Dataset content ::
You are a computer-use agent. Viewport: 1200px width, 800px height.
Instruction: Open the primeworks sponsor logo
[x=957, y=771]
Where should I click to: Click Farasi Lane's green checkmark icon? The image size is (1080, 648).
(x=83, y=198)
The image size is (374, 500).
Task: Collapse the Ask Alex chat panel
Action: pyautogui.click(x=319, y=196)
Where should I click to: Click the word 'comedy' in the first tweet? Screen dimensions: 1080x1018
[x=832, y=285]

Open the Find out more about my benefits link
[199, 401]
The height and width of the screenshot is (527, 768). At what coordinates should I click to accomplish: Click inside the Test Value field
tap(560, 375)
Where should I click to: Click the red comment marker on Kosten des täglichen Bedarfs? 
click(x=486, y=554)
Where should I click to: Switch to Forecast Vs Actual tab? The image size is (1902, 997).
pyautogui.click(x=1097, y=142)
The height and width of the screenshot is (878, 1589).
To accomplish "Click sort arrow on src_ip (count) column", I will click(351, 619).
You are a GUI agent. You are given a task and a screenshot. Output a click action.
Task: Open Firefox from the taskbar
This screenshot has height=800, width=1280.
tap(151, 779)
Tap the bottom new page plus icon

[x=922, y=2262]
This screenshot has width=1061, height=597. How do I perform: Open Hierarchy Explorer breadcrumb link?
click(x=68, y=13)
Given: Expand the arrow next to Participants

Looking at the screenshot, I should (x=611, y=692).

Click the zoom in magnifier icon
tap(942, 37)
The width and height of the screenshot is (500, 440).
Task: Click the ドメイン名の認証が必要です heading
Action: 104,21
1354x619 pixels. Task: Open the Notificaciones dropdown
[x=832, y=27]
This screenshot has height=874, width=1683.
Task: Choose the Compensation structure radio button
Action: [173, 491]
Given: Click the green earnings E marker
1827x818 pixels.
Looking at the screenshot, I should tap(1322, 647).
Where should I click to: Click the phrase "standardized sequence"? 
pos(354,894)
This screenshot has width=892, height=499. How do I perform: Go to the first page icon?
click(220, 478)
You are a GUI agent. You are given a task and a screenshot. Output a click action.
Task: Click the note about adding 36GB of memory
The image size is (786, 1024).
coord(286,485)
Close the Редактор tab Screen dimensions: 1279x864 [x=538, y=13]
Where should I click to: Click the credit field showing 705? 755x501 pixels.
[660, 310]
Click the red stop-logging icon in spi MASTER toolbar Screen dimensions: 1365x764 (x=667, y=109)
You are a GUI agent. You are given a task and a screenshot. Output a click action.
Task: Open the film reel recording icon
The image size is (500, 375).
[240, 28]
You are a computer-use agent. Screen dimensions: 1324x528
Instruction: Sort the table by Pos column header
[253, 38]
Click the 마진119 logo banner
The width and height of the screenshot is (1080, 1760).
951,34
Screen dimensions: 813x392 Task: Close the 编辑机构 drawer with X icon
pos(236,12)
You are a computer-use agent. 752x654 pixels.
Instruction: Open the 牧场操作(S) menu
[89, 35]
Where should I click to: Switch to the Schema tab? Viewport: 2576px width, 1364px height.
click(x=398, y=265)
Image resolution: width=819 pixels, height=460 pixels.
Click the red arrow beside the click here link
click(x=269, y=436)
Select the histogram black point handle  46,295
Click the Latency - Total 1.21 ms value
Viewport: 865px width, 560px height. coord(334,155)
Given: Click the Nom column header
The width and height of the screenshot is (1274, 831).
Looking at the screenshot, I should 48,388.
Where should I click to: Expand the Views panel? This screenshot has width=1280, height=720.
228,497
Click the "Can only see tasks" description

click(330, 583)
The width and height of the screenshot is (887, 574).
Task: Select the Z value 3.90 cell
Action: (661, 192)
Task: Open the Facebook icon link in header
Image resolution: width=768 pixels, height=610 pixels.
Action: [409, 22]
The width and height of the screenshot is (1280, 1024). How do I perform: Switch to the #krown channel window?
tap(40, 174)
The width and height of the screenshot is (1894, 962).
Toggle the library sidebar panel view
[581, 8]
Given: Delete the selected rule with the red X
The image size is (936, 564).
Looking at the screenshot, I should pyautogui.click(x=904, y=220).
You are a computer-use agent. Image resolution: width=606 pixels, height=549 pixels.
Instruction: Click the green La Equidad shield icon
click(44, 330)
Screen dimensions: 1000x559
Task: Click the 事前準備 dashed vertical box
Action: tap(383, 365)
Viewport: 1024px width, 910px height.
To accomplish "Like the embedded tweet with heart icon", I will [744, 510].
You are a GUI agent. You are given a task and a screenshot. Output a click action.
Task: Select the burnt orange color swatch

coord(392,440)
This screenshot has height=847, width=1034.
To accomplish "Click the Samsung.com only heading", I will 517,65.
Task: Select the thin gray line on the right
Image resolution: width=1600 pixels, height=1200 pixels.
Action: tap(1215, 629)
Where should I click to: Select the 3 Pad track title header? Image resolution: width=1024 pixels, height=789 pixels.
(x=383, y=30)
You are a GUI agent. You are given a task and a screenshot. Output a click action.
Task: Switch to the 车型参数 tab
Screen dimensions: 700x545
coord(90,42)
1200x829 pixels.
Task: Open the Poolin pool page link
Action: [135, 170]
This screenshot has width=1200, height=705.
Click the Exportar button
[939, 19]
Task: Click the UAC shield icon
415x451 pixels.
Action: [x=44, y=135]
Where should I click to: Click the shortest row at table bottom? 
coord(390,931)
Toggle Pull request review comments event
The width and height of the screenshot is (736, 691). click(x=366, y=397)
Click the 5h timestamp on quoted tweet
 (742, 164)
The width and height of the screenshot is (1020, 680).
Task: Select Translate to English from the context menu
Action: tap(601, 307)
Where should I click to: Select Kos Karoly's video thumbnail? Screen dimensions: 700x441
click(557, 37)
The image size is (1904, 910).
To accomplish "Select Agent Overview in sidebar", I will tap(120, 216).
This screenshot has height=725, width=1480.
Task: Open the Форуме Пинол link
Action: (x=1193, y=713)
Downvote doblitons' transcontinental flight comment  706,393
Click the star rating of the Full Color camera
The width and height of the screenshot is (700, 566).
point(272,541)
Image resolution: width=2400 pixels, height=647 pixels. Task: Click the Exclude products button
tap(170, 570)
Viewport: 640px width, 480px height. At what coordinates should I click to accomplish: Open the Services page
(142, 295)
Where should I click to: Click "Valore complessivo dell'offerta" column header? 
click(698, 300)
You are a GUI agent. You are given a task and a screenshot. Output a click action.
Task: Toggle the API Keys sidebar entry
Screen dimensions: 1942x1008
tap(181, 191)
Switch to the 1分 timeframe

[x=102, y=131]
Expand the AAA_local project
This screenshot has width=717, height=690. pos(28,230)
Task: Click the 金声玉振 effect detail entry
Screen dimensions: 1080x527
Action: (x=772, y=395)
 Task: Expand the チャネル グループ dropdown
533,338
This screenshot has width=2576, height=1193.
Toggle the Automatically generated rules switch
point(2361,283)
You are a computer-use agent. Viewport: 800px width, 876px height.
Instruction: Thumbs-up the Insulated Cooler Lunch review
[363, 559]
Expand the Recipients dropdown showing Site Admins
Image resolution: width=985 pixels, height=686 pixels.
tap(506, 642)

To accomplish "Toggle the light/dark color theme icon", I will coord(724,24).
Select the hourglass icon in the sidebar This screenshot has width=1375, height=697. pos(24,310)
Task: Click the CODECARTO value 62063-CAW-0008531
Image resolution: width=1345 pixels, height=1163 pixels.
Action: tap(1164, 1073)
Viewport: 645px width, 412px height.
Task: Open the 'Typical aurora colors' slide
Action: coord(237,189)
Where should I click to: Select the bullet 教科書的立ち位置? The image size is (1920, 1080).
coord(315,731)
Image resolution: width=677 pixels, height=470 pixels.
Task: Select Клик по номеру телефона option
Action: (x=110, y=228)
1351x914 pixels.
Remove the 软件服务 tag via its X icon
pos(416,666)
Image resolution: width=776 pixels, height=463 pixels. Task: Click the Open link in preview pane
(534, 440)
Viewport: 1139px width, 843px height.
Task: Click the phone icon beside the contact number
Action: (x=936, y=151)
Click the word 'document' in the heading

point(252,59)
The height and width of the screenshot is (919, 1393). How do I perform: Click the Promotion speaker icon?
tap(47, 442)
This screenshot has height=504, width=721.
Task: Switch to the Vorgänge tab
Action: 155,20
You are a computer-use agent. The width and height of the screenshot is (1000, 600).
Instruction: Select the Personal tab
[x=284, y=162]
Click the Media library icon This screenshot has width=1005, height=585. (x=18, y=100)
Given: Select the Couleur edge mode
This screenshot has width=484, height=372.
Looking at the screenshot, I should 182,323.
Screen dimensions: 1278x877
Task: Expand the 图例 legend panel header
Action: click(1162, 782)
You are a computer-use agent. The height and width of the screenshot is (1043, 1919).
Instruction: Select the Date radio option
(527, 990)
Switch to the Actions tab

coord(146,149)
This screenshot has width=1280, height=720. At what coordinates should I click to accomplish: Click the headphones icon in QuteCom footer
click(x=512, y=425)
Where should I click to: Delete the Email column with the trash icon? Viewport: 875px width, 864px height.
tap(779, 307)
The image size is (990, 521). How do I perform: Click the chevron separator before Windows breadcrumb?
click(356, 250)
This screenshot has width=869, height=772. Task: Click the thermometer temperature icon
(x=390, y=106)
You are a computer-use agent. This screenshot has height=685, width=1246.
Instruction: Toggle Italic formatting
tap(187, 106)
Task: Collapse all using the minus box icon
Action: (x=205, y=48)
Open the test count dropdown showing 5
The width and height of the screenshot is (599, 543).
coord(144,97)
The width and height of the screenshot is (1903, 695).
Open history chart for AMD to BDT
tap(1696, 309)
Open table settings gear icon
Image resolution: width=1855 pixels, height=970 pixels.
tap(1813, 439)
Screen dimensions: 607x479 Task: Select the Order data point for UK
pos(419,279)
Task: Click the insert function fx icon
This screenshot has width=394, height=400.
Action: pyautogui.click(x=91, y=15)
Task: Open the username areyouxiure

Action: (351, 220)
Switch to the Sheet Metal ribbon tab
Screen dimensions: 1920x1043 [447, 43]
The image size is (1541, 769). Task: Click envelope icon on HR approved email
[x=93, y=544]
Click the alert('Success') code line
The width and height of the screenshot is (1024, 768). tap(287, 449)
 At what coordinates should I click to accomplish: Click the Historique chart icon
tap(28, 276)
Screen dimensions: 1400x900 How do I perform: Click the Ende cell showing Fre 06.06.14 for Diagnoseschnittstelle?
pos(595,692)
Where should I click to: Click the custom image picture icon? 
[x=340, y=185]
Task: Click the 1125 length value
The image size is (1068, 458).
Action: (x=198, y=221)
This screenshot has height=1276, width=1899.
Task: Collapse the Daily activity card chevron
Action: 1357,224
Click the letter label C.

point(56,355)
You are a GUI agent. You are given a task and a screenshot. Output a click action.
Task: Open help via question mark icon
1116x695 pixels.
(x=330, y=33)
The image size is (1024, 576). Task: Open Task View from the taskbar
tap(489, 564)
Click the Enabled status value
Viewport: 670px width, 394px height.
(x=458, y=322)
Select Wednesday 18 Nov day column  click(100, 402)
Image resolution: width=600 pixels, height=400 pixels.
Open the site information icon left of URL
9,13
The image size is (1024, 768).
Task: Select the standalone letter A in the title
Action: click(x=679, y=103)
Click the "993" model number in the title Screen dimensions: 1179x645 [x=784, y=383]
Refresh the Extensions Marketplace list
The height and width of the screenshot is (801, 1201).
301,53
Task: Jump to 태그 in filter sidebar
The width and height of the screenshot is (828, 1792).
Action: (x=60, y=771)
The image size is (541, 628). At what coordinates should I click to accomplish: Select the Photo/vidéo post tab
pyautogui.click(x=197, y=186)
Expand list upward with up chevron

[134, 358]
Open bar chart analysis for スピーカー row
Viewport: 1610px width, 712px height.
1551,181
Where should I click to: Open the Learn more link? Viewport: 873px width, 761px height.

Description of the task ::
Above are some records; copy exactly the lines from the one with "Image resolution: width=768" through the one with "Task: Select the thin gray line on the right", both included, and no others.

Written solution ::
Image resolution: width=768 pixels, height=610 pixels.
Action: [409, 22]
The width and height of the screenshot is (1280, 1024). How do I perform: Switch to the #krown channel window?
tap(40, 174)
The width and height of the screenshot is (1894, 962).
Toggle the library sidebar panel view
[581, 8]
Given: Delete the selected rule with the red X
The image size is (936, 564).
Looking at the screenshot, I should pyautogui.click(x=904, y=220).
You are a computer-use agent. Image resolution: width=606 pixels, height=549 pixels.
Instruction: Click the green La Equidad shield icon
click(44, 330)
Screen dimensions: 1000x559
Task: Click the 事前準備 dashed vertical box
Action: tap(383, 365)
Viewport: 1024px width, 910px height.
To accomplish "Like the embedded tweet with heart icon", I will [744, 510].
You are a GUI agent. You are given a task and a screenshot. Output a click action.
Task: Select the burnt orange color swatch

coord(392,440)
This screenshot has height=847, width=1034.
To accomplish "Click the Samsung.com only heading", I will 517,65.
Task: Select the thin gray line on the right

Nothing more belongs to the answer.